Because dementia is commonly associated with old age, many don’t realise that the condition can be diagnosed in those as young as in their 30s.
In Australia, there are currently around 400,000 people living with dementia. Of those, nearly 26,000 have what is known as ‘younger onset dementia’, the term given to dementia when it is diagnosed in a person under the age of 65.
With the number of people in Australian with dementia forecast to reach more than a million by 2058, the number of younger people diagnosed with younger onset dementia is also expected to rise.
Sarah Wainwright’s sister Meagan Anderson was diagnosed with dementia at the age of only 35.
Sarah told Channel 9’s Today that Meagan’s behaviour began to change, and the family initially thought she had depression.
She became more socially withdrawn, even from friends and family, including her own children and then husband. She also stopped taking part in activities she’d previously enjoyed, such as watching the football.
Sarah said it was difficult to get Meagan to see a doctor, and initially, the diagnosis of dementia was missed.
But finally, a psychologist made the diagnosis that Meagan had frontotemporal dementia with the behavioural variant.

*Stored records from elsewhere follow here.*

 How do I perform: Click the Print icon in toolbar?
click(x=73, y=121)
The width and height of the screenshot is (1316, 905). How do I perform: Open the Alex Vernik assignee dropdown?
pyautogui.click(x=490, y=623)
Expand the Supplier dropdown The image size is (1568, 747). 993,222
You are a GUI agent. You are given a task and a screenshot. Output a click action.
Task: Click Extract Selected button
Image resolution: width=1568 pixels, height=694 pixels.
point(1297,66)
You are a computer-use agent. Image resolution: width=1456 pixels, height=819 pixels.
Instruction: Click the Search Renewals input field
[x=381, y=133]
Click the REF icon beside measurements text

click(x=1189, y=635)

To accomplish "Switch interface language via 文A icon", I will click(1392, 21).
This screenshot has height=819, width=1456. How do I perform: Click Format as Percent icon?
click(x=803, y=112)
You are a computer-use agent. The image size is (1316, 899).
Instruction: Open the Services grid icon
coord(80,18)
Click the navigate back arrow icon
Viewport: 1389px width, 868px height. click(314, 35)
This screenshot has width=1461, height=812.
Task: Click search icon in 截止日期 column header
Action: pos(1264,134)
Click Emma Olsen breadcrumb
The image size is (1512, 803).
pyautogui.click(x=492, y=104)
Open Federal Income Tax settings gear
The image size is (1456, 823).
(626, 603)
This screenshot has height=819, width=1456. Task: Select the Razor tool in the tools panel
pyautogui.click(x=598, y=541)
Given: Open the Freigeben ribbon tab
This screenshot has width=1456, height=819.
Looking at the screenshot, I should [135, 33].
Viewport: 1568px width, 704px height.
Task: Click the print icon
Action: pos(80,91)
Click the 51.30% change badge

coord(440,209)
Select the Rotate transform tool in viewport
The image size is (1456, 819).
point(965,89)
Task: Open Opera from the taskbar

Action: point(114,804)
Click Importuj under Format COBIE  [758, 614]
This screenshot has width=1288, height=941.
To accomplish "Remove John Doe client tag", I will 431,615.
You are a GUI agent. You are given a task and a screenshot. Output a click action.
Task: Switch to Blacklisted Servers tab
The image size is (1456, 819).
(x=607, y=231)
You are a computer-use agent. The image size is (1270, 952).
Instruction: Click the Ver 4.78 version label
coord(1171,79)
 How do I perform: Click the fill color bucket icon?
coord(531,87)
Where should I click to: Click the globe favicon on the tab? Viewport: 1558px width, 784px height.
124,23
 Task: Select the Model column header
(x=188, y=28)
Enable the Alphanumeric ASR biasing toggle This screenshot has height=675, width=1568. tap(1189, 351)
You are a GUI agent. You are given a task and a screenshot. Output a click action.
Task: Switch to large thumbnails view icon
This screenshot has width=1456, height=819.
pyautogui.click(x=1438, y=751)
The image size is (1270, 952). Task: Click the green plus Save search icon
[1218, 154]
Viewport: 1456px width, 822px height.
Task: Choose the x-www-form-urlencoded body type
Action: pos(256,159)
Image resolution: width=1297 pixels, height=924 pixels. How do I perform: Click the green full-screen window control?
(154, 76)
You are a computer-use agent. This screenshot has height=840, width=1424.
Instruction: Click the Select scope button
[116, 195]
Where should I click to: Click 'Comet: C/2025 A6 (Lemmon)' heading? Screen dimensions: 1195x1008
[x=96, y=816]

“It was the last thing we expected,” said Sarah.
Adrienne Withall, a dementia doctor and researcher, said because it’s very rare to develop dementia in your 30s, it can be difficult to get a correct diagnosis.
“It can look like depression, and it is often misdiagnosed as depression,” she said.
To describe the symptoms, Dr Withall said dementia wasn’t about forgetting where the keys are, but more like forgetting what the keys are for.
She said symptoms can include irritability, spending money recklessly, and even criminal activity that can land them in jail.
Dr Withall said that only about 20 per cent of those with younger onset dementia has the gene for the condition. Meagan doesn’t have the gene – her younger onset dementia is just a “cruel case”.
To manage the risk factors associated with developing dementia you can:
Meagan now lives with her retired mother and father, and her two children visit every second weekend.
She has difficulty empathising with others, Sarah told Today, and needs constant supervision. But Meagan seems “blissfully unaware” of the cruel stroke of fate that has so dramatically altered her life. Meagan is happy, a consolation that makes it easier for Sarah to accept that the sister she knew is now gone.
“She has a very cruel disease,” said Sarah. “It’s taken away the Meagan we had.”